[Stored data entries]
● ● ● ● ● ● ●

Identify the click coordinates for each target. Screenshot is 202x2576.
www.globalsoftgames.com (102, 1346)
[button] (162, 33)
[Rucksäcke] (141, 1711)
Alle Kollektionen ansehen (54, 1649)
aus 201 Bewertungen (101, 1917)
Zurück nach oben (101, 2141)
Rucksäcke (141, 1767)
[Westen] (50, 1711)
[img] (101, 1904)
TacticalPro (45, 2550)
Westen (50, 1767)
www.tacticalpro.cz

● ● ● ● ● ● ●

Each line above should be reproduced exactly, with nothing omitted.

### EXERCISE SOLUTION
Identify the click coordinates for each target. Screenshot is 202x2576.
www.globalsoftgames.com (102, 1346)
[button] (162, 33)
[Rucksäcke] (141, 1711)
Alle Kollektionen ansehen (54, 1649)
aus 201 Bewertungen (101, 1917)
Zurück nach oben (101, 2141)
Rucksäcke (141, 1767)
[Westen] (50, 1711)
[img] (101, 1904)
TacticalPro (45, 2550)
Westen (50, 1767)
www.tacticalpro.cz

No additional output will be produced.